Nun soll er noch tiefer fallen, geht es nach der Staatsanwaltschaft. Der ist das erstinstanzliche Urteil des Zürcher Bezirksgerichts gegen Diethelm nämlich zu mild. Deshalb wird der bizarre Fall am Mittwoch noch einmal vor dem Obergericht aufgerollt.

Hunde-Leine und Corona-Maske

Die Vorgeschichte: Im Sommer 2021 reiste Diethelm nach Zürich, wo er eine deutsche Prostituierte für Sadomaso-Praktiken gebucht hat. Laut Anklage bot ihr der gelernte Koch über 4000 Franken – für stundenlange Spiele mit Hundeleine, Latexhandschuhe und FFP2-Schutzmaske. «Ich habe ihn gefragt, ob er das Geld dabeihabe», sagte die 26-jährige Frau später vor Gericht über das verhängnisvolle Treffen. Da sei Diethelm ausgetickt: Er habe sie von hinten gepackt und in den Schwitzkasten genommen. Daraufhin habe er versucht, sie mit einer unbekannten Substanz zu betäuben.

Es sei zu einem Kampf gekommen. «Mit allen Mitteln» habe sie sich gewehrt, erklärte die Sexworkerin dem Richter. Schürfungen, Kratzer, Prellungen, ausgerissene Haarteile und Unterblutungen (wegen des Würgens) waren die Folgen. Die Anklägerin sieht darin eine versuchte Vergewaltigung und eine Gefährdung des Lebens.

«Hatte nicht die Absicht, sie zu ermorden»

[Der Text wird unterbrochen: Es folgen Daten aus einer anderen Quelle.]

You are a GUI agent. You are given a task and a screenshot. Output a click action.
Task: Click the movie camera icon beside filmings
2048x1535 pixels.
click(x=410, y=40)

Ganz anders die Version von Freier Diethelm: Die Prostituierte habe ihn in den Finger gebissen, weil er statt 4200 nur 1500 Franken mitgebracht habe. Diethelm: «Ich sah rot und schubste sie». Die vielen Verletzungen könne er sich auch nicht erklären. «Ich hatte zu keiner Zeit die Absicht, die Klägerin zu verletzen, sie zu schänden oder sie zu ermorden», so Diethelm.

Das anerkannte auch das Gericht: In den Anklagepunkten versuchte Vergewaltigung und Gefährdung des Lebens gab es einen Freispruch. Dafür eine Verurteilung wegen Tätlichkeiten, Körperverletzung und eben des Besitzes verbotener Tierpornos. Urteil: Acht Monate auf Bewährung und eine – bedingte – Geldstrafe. 

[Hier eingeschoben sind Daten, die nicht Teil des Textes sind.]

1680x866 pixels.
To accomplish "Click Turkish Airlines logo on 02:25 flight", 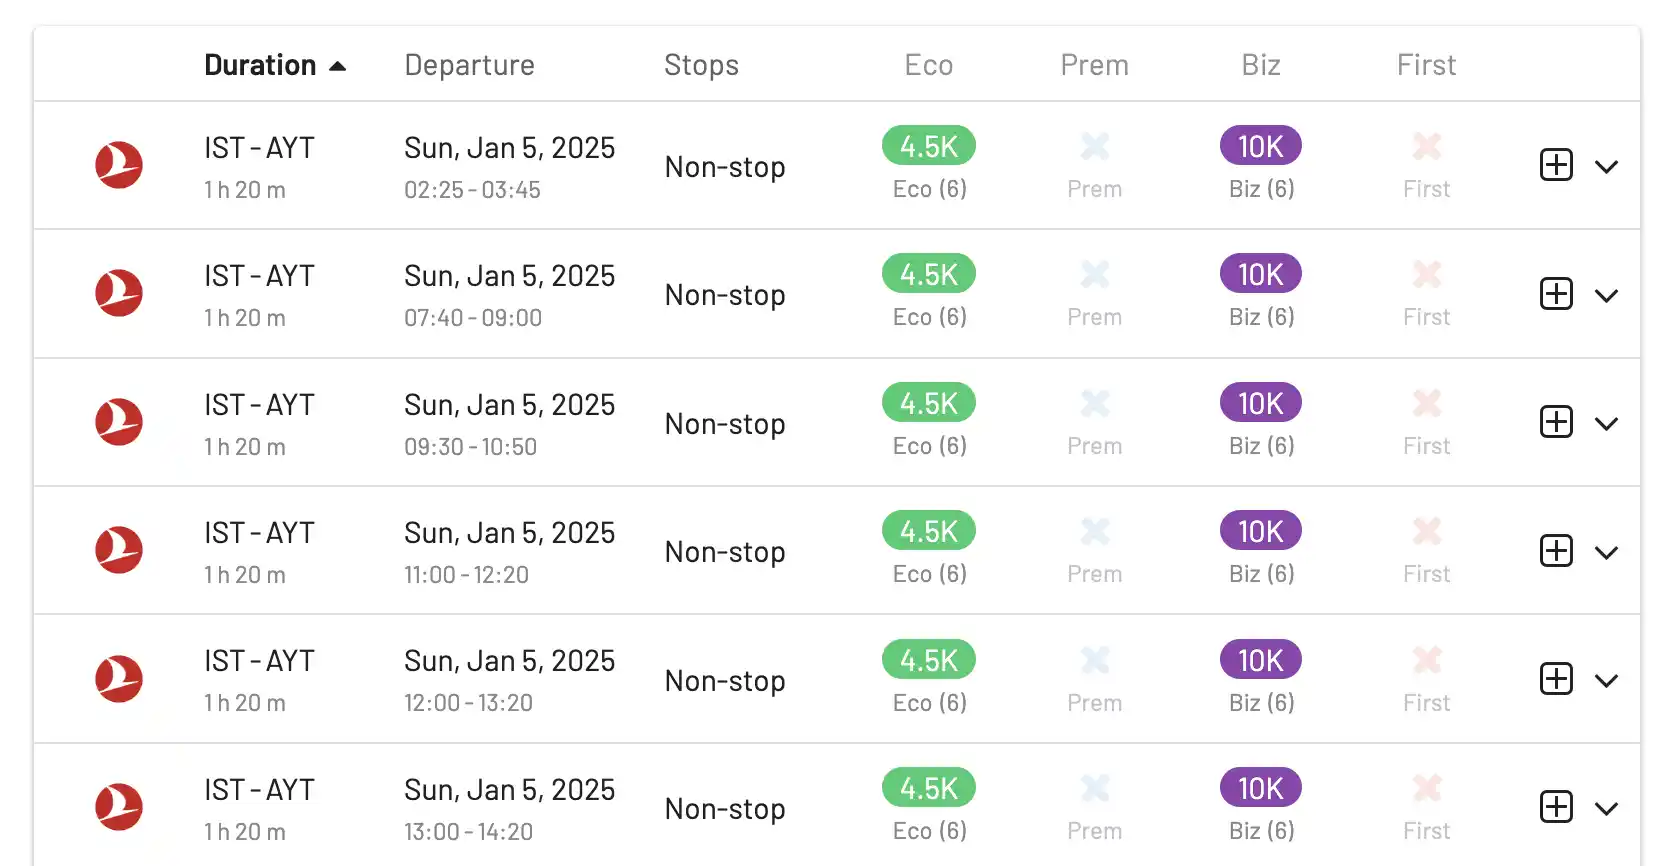I will [x=119, y=165].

Die Staatsanwältin hatte eine Freiheitsstrafe von vier Jahren gefordert. Ein blosses Schubsen könne nicht erklären, warum die Frau «mit Verletzungen übersät» gewesen sei. Nebst der Staatsanwaltschaft hatte nach der Verhandlung auch Diethelm selbst Berufung angemeldet. Er war vor der Berufungsverhandlung für eine Stellungnahme nicht erreichbar.